Blogger Ramblings of a Villas Girl said...

Very powerful post. Dianne at Forks Off The Moment, had a similar post a couple months back. Brought tears to my eyes then as this did this morning. I thank those women of years ago to have the courage to stand up for themselves and us. And I thank you today for reminding us to have the courage and make them proud. Lisa

8:41 AM  
Blogger Webradio said...

Good, Girl !

8:54 AM  
Blogger MEDITERRANEAN KIWI said...

a truly inspiring story

9:46 AM  
Blogger Mrs. Salty said...

I agree with you on the right to vote; your post is most educational and inspirational; thank you! I have voted since I was old enough to and have been proud to do so. This evening after supper Salty and I will be going to vote in this historical election.

12:08 PM  
Blogger Mama Zen said...

Awesome, awesome post, Gretchen!

2:53 PM  
Blogger Aileni said...

A salutory piece for today, Gretchen.

5:27 PM  
Blogger Hootin' Anni said...

What a poignant blog post for the day in history!!! Well said!!!

Thanks for stopping by. Glad to hear that you voted!

Excuse my language, but for the last couple of hours, I've been as nervous as a 'whore in church'....waiting, waiting for the polls to close and we can get a little bit of encouraging news....

Happy Tuesday.

6:06 PM  
Blogger Jeanne said...

What an awesome post and a good reminder of what a precious gift we have being able to vote and how important it is to exercise that right.

6:32 PM  
Blogger dot said...

That was horrible!

8:01 PM  
Blogger Gattina said...

From the 40.000 Americans living in Belgium and a big part of them in my town Waterloo, they all celebrate Obama today. Nobody wanted McCain. I just repeat what I have been told and what I have seen in the local news.

1:14 AM  
Blogger Reader Wil said...

I say amen to that! Could you post this entry on Women's Day as well? It is so important that women all over the world are taken seriously and respected. I admire the women and the psychiatrist who refused to declare Alice Paul insane.
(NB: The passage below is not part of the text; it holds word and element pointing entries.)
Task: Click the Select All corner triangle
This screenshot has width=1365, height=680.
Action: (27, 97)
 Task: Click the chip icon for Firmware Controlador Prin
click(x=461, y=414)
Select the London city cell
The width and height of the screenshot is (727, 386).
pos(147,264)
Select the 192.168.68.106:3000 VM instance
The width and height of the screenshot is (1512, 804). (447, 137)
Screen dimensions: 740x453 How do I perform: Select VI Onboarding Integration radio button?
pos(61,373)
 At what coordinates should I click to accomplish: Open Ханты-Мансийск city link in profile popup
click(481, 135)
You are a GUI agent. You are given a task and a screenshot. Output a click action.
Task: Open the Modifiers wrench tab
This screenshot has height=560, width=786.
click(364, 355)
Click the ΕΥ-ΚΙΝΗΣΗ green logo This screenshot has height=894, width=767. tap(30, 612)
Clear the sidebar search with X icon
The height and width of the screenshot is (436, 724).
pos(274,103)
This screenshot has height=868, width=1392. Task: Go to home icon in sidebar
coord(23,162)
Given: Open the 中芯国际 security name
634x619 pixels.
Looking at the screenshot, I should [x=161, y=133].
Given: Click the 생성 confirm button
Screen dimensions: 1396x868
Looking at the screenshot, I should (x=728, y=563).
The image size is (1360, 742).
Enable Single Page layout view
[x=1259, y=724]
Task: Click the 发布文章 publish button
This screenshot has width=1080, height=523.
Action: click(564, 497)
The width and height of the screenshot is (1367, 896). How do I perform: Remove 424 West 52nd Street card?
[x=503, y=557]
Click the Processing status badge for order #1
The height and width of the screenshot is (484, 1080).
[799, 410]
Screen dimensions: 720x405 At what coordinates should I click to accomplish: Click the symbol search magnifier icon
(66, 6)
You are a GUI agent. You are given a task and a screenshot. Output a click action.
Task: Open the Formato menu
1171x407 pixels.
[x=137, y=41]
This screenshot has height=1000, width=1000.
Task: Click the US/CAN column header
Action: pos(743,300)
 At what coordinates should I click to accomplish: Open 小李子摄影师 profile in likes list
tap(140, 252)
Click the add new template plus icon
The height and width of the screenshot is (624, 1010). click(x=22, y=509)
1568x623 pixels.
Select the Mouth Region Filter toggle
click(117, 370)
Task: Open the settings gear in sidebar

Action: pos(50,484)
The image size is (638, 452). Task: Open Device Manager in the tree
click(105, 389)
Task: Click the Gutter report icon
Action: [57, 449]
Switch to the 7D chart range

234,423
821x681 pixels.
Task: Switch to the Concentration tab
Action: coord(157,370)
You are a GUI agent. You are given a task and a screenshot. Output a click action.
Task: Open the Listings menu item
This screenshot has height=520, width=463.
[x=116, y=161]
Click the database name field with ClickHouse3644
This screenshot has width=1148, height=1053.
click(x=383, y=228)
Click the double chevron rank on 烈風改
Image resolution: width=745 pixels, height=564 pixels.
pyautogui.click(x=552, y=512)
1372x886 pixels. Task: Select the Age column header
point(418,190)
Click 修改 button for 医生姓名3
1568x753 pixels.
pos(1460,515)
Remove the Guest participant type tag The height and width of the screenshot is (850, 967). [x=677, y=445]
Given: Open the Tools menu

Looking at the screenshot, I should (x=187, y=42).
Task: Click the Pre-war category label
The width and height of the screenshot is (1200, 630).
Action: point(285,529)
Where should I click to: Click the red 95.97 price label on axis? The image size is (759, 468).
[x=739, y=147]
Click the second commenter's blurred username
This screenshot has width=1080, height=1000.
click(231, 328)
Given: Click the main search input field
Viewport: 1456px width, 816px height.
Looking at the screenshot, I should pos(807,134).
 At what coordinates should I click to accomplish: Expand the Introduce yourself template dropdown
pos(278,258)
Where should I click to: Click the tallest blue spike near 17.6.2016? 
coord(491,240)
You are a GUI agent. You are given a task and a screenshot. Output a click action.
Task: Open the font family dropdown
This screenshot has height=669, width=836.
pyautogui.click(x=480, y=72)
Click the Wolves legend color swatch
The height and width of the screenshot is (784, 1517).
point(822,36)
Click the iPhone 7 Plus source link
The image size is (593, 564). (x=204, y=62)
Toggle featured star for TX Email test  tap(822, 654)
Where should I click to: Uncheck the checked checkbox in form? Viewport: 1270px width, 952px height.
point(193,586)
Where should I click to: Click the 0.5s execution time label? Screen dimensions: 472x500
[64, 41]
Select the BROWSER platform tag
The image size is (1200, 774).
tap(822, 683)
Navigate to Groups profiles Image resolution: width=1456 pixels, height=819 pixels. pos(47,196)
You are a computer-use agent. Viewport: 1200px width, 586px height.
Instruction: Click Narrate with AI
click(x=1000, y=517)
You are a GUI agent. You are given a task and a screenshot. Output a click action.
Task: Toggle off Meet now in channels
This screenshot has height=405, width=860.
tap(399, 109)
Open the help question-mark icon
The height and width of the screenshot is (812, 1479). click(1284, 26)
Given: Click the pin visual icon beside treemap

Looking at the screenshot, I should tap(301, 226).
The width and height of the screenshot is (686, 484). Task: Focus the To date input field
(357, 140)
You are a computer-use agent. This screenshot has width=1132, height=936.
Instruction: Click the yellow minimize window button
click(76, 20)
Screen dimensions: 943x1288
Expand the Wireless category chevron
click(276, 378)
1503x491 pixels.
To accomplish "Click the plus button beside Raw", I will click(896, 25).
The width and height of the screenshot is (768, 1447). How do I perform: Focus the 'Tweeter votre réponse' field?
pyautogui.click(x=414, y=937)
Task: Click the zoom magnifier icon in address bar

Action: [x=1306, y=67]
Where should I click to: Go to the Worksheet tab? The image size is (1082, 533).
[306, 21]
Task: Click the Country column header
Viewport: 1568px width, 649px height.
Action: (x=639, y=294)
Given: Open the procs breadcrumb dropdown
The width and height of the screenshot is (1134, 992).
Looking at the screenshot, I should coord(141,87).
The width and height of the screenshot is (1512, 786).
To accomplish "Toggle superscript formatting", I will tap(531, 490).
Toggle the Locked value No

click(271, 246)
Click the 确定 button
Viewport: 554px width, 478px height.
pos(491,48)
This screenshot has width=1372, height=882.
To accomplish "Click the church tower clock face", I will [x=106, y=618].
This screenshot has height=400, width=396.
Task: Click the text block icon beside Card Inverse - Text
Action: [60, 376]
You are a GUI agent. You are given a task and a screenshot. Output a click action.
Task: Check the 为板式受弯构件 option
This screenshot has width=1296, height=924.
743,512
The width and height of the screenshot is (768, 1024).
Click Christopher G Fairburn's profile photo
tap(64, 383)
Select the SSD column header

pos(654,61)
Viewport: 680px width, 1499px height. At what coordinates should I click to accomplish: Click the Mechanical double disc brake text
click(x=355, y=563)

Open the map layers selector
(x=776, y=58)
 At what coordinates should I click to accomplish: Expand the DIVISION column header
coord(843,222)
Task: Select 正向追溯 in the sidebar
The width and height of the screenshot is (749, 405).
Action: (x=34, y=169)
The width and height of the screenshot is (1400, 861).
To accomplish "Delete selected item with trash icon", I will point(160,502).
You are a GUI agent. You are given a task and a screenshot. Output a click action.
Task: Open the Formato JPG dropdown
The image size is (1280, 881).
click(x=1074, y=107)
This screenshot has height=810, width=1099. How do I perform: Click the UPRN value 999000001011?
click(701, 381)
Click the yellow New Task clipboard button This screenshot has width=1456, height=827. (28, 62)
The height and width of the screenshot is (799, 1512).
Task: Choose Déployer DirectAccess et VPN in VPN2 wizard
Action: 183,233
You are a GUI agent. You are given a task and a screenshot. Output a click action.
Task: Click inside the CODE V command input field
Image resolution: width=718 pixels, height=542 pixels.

Yes we have the right to vote and to make the same mistakes men make. Fifty years ago the idea that women were not allowed to vote was quite normal in very strict protestant circles. Then I laughed about it and was glad that I was not a member of such a church. I voted always.

2:47 AM  
Blogger Elizabeth said...

Thanks for this post, Gretchen! I forwarded it on to some friends. You were right on! I hope to see that movie some day too.

2:24 PM  
Blogger Tossing Pebbles in the Stream said...

The struggle for the right to vote was not as violent in Canada.

It did finally take the British Privy Council to finally declare that women are "persons" since only persons can vote.